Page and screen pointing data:
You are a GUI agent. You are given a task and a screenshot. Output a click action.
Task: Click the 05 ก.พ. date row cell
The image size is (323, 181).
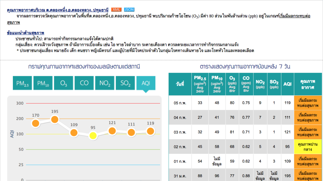[x=180, y=103]
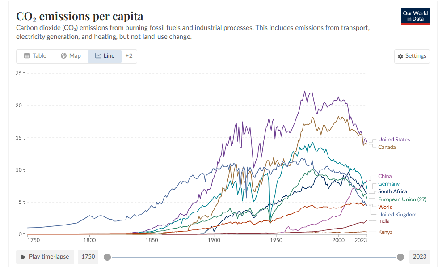Open 'burning fossil fuels and industrial processes' link
This screenshot has width=438, height=267.
pyautogui.click(x=189, y=28)
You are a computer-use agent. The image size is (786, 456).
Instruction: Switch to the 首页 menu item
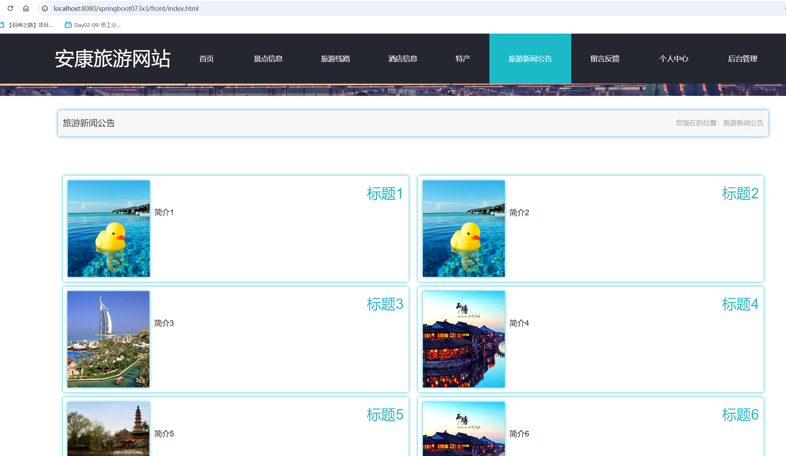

■ **The problem**: Can you transcribe all of the data above word for word, leaving out the pictures?

■ **Answer to this task**:
You are a GUI agent. You are given a task and a screenshot. Output a click action.
Task: Click the 05 ก.พ. date row cell
The image size is (323, 181).
[x=180, y=103]
Open 'burning fossil fuels and industrial processes' link
This screenshot has width=438, height=267.
pyautogui.click(x=189, y=28)
You are a computer-use agent. The image size is (786, 456).
Instruction: Switch to the 首页 menu item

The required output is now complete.